#### Problem requirements:
Give every line of the records below as a numbered list, skipping any blank lines.

## BEGIN Supplied information

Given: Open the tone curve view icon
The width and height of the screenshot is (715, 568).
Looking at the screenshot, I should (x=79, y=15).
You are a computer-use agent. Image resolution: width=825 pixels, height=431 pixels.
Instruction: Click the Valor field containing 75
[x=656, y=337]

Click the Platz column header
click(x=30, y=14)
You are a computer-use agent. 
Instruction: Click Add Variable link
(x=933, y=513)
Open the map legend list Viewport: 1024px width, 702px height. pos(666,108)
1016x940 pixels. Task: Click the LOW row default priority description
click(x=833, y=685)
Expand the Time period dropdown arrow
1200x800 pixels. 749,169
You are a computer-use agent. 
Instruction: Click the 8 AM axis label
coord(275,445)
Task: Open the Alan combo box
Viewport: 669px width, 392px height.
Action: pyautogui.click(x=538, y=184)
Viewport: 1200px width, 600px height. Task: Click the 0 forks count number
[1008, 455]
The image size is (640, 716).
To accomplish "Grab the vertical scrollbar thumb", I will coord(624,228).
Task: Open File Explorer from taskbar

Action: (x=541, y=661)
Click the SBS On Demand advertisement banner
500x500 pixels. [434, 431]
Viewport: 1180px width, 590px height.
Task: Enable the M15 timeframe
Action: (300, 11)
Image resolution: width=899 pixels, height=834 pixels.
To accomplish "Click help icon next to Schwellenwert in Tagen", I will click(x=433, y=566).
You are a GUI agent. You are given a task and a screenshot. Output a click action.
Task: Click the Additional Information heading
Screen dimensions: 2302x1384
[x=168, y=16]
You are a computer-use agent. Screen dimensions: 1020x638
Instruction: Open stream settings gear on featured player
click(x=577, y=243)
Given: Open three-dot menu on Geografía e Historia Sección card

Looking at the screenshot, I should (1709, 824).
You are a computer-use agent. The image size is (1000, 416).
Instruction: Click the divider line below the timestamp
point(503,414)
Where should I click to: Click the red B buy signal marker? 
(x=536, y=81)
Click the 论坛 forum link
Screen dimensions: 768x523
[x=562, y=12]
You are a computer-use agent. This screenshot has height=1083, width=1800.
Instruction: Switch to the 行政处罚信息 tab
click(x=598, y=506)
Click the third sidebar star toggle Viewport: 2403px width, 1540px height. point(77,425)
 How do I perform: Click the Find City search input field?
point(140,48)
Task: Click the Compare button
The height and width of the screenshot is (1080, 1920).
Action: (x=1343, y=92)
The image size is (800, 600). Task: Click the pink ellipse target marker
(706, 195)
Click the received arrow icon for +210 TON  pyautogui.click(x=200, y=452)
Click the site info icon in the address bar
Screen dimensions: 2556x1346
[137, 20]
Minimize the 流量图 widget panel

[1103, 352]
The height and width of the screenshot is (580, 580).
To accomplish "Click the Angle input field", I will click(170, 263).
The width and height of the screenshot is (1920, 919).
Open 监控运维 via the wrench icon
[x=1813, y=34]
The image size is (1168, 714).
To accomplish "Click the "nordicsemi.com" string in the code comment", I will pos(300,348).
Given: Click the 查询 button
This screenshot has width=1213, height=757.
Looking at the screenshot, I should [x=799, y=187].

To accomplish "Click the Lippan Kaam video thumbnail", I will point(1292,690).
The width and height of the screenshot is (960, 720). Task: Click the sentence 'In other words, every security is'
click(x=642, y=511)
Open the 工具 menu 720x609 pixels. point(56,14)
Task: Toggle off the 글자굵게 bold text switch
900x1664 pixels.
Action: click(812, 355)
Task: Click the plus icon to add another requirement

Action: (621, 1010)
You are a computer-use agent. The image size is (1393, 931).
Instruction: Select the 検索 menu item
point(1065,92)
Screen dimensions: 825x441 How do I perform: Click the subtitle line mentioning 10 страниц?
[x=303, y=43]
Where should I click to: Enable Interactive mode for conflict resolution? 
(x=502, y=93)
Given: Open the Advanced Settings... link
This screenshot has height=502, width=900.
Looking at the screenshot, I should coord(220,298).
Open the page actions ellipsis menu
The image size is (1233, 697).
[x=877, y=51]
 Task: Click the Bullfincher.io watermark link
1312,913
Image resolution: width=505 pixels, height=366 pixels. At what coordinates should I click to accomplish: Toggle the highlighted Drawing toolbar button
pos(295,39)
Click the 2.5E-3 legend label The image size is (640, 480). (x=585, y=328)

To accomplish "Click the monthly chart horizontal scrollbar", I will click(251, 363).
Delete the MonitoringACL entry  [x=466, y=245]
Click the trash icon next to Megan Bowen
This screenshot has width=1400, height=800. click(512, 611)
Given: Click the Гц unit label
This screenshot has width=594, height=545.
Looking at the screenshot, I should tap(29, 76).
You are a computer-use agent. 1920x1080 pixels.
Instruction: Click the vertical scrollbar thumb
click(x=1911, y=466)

## END Supplied information

#### Output for this task:
1. Given: Open the tone curve view icon
2. The width and height of the screenshot is (715, 568).
3. Looking at the screenshot, I should (x=79, y=15).
4. You are a computer-use agent. Image resolution: width=825 pixels, height=431 pixels.
5. Instruction: Click the Valor field containing 75
6. [x=656, y=337]
7. Click the Platz column header
8. click(x=30, y=14)
9. You are a computer-use agent. 
10. Instruction: Click Add Variable link
11. (x=933, y=513)
12. Open the map legend list Viewport: 1024px width, 702px height. pos(666,108)
13. 1016x940 pixels. Task: Click the LOW row default priority description
14. click(x=833, y=685)
15. Expand the Time period dropdown arrow
16. 1200x800 pixels. 749,169
17. You are a computer-use agent. 
18. Instruction: Click the 8 AM axis label
19. coord(275,445)
20. Task: Open the Alan combo box
21. Viewport: 669px width, 392px height.
22. Action: pyautogui.click(x=538, y=184)
23. Viewport: 1200px width, 600px height. Task: Click the 0 forks count number
24. [1008, 455]
25. The image size is (640, 716).
26. To accomplish "Grab the vertical scrollbar thumb", I will coord(624,228).
27. Task: Open File Explorer from taskbar
28. Action: (x=541, y=661)
29. Click the SBS On Demand advertisement banner
30. 500x500 pixels. [434, 431]
31. Viewport: 1180px width, 590px height.
32. Task: Enable the M15 timeframe
33. Action: (300, 11)
34. Image resolution: width=899 pixels, height=834 pixels.
35. To accomplish "Click help icon next to Schwellenwert in Tagen", I will click(x=433, y=566).
36. You are a GUI agent. You are given a task and a screenshot. Output a click action.
37. Task: Click the Additional Information heading
38. Screen dimensions: 2302x1384
39. [x=168, y=16]
40. You are a computer-use agent. Screen dimensions: 1020x638
41. Instruction: Open stream settings gear on featured player
42. click(x=577, y=243)
43. Given: Open three-dot menu on Geografía e Historia Sección card
44. Looking at the screenshot, I should (1709, 824).
45. You are a computer-use agent. The image size is (1000, 416).
46. Instruction: Click the divider line below the timestamp
47. point(503,414)
48. Where should I click to: Click the red B buy signal marker? 
49. (x=536, y=81)
50. Click the 论坛 forum link
51. Screen dimensions: 768x523
52. [x=562, y=12]
53. You are a computer-use agent. This screenshot has height=1083, width=1800.
54. Instruction: Switch to the 行政处罚信息 tab
55. click(x=598, y=506)
56. Click the third sidebar star toggle Viewport: 2403px width, 1540px height. point(77,425)
57.  How do I perform: Click the Find City search input field?
58. point(140,48)
59. Task: Click the Compare button
60. The height and width of the screenshot is (1080, 1920).
61. Action: (x=1343, y=92)
62. The image size is (800, 600). Task: Click the pink ellipse target marker
63. (706, 195)
64. Click the received arrow icon for +210 TON  pyautogui.click(x=200, y=452)
65. Click the site info icon in the address bar
66. Screen dimensions: 2556x1346
67. [137, 20]
68. Minimize the 流量图 widget panel
69. [1103, 352]
70. The height and width of the screenshot is (580, 580).
71. To accomplish "Click the Angle input field", I will click(170, 263).
72. The width and height of the screenshot is (1920, 919).
73. Open 监控运维 via the wrench icon
74. [x=1813, y=34]
75. The image size is (1168, 714).
76. To accomplish "Click the "nordicsemi.com" string in the code comment", I will pos(300,348).
77. Given: Click the 查询 button
78. This screenshot has width=1213, height=757.
79. Looking at the screenshot, I should [x=799, y=187].
80. To accomplish "Click the Lippan Kaam video thumbnail", I will point(1292,690).
81. The width and height of the screenshot is (960, 720). Task: Click the sentence 'In other words, every security is'
82. click(x=642, y=511)
83. Open the 工具 menu 720x609 pixels. point(56,14)
84. Task: Toggle off the 글자굵게 bold text switch
85. 900x1664 pixels.
86. Action: click(812, 355)
87. Task: Click the plus icon to add another requirement
88. Action: (621, 1010)
89. You are a computer-use agent. The image size is (1393, 931).
90. Instruction: Select the 検索 menu item
91. point(1065,92)
92. Screen dimensions: 825x441 How do I perform: Click the subtitle line mentioning 10 страниц?
93. [x=303, y=43]
94. Where should I click to: Enable Interactive mode for conflict resolution? 
95. (x=502, y=93)
96. Given: Open the Advanced Settings... link
97. This screenshot has height=502, width=900.
98. Looking at the screenshot, I should coord(220,298).
99. Open the page actions ellipsis menu
100. The image size is (1233, 697).
101. [x=877, y=51]
102.  Task: Click the Bullfincher.io watermark link
103. 1312,913
104. Image resolution: width=505 pixels, height=366 pixels. At what coordinates should I click to accomplish: Toggle the highlighted Drawing toolbar button
105. pos(295,39)
106. Click the 2.5E-3 legend label The image size is (640, 480). (x=585, y=328)
107. To accomplish "Click the monthly chart horizontal scrollbar", I will click(251, 363).
108. Delete the MonitoringACL entry  [x=466, y=245]
109. Click the trash icon next to Megan Bowen
110. This screenshot has width=1400, height=800. click(512, 611)
111. Given: Click the Гц unit label
112. This screenshot has width=594, height=545.
113. Looking at the screenshot, I should tap(29, 76).
114. You are a computer-use agent. 1920x1080 pixels.
115. Instruction: Click the vertical scrollbar thumb
116. click(x=1911, y=466)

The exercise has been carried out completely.